# What is required
Lay out the lines of the data as a JSON list of strings, one string per line and no blank lines, starting at the line containing "Click the affiliate badge next to hololive" and ending at the line containing "(x=1255, y=15)".
* start Extracted material *
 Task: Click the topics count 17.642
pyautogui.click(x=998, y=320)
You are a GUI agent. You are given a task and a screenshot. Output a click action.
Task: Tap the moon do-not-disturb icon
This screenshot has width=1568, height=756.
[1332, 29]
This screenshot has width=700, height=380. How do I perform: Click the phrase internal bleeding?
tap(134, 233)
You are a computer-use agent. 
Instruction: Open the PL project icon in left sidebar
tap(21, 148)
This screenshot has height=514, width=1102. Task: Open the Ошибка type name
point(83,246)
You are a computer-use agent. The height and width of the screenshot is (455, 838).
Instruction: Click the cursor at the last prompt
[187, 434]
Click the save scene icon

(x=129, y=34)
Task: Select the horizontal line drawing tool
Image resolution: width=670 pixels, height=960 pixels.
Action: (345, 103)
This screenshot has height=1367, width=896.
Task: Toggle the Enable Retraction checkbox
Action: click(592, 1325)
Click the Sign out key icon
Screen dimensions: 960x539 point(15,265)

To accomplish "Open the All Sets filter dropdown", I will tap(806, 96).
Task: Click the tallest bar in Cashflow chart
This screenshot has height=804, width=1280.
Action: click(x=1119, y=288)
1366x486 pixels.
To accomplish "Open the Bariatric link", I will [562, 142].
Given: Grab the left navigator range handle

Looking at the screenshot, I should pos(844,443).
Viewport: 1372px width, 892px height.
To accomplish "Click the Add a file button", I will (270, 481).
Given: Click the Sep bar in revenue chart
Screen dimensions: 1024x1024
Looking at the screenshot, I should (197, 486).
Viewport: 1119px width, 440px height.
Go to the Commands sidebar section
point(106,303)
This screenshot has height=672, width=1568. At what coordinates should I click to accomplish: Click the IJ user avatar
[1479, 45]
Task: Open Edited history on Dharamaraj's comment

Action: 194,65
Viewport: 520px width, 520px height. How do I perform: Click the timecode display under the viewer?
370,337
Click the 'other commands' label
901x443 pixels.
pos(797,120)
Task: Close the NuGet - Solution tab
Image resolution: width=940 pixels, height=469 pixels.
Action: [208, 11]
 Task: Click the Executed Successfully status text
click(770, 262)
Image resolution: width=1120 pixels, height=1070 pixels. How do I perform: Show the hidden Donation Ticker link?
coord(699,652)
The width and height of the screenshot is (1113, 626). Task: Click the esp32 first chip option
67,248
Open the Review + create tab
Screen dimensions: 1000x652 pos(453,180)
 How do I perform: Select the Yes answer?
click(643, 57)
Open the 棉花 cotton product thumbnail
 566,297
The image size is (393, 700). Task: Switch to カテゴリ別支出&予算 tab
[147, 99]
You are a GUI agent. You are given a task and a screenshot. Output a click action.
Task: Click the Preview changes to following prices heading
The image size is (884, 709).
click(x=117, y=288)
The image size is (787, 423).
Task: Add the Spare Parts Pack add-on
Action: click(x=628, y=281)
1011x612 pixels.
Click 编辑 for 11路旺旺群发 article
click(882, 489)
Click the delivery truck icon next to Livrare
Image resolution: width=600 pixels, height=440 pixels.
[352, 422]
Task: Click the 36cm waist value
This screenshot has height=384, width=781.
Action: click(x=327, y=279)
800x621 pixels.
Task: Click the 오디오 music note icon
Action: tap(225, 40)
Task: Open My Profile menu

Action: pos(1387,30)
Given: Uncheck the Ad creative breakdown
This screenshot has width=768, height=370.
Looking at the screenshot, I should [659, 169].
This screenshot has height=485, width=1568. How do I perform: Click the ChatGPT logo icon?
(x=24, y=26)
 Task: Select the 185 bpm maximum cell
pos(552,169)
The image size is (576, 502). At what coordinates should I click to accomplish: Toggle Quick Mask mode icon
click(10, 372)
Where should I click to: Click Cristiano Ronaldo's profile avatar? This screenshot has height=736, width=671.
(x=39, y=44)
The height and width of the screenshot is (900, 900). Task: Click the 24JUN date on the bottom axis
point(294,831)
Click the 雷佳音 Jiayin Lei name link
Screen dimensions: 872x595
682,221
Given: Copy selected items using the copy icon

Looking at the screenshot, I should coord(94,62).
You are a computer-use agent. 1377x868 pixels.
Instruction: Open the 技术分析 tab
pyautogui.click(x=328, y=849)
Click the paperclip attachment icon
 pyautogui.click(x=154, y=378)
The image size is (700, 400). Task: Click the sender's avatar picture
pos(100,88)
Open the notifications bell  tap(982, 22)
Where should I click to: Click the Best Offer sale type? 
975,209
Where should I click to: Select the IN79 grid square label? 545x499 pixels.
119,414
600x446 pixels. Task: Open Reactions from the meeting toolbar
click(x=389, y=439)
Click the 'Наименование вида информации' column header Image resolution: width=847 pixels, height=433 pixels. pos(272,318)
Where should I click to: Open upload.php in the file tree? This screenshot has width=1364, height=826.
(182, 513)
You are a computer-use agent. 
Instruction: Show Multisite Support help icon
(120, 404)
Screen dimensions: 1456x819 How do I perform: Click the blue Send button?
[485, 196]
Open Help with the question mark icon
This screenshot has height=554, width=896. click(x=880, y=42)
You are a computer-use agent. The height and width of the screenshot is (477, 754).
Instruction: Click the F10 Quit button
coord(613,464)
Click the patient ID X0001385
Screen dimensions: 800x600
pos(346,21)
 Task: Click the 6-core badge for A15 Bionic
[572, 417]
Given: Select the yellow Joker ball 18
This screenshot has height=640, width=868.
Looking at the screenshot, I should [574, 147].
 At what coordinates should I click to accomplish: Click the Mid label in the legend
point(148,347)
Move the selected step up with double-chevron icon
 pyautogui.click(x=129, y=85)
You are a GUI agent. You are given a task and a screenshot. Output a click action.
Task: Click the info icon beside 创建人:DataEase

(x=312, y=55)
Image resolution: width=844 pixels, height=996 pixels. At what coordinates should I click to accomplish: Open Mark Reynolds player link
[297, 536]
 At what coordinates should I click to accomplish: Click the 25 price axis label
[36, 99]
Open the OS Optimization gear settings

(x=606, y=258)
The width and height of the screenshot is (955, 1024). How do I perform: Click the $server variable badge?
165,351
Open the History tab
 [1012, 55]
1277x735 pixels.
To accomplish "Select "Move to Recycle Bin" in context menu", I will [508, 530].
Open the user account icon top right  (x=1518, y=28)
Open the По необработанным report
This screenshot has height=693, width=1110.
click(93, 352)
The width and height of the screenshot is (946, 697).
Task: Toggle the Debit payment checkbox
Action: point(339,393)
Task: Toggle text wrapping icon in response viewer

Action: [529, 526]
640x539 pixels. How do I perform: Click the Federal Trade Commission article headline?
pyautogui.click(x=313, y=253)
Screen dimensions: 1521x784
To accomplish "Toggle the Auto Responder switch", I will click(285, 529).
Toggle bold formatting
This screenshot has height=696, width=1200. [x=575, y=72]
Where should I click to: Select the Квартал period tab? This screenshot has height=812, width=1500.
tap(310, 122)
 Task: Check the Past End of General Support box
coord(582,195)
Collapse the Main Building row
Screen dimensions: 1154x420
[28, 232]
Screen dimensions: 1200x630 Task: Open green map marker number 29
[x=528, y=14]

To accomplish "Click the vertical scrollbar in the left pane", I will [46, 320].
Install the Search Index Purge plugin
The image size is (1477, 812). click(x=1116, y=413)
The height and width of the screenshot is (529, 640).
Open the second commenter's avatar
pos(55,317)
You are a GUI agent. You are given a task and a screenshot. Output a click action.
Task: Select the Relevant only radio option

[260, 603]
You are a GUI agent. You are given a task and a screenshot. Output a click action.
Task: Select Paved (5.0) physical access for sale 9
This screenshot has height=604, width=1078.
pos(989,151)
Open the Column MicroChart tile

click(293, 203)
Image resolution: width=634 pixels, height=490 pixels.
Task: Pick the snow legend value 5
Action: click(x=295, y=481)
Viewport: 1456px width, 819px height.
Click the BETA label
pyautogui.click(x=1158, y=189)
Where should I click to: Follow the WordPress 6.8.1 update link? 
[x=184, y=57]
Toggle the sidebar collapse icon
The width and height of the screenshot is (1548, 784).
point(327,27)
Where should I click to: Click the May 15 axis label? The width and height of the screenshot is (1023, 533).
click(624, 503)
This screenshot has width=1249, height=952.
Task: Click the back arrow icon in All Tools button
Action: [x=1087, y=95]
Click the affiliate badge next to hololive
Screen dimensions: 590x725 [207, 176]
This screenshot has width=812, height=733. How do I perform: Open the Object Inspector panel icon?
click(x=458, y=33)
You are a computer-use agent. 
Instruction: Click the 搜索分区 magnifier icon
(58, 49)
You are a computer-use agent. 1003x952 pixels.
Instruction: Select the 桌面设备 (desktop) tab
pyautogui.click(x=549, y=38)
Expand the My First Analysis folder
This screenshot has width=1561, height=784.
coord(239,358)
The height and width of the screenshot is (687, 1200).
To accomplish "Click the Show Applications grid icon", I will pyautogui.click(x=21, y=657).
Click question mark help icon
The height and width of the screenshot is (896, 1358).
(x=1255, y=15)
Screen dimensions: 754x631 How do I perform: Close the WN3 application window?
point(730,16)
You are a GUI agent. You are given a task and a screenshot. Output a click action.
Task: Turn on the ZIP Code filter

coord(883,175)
* end Extracted material *
# Answer to the task
[
  "Click the affiliate badge next to hololive",
  "Screen dimensions: 590x725 [207, 176]",
  "This screenshot has width=812, height=733. How do I perform: Open the Object Inspector panel icon?",
  "click(x=458, y=33)",
  "You are a computer-use agent. ",
  "Instruction: Click the 搜索分区 magnifier icon",
  "(58, 49)",
  "You are a computer-use agent. 1003x952 pixels.",
  "Instruction: Select the 桌面设备 (desktop) tab",
  "pyautogui.click(x=549, y=38)",
  "Expand the My First Analysis folder",
  "This screenshot has width=1561, height=784.",
  "coord(239,358)",
  "The height and width of the screenshot is (687, 1200).",
  "To accomplish \"Click the Show Applications grid icon\", I will pyautogui.click(x=21, y=657).",
  "Click question mark help icon",
  "The height and width of the screenshot is (896, 1358).",
  "(x=1255, y=15)"
]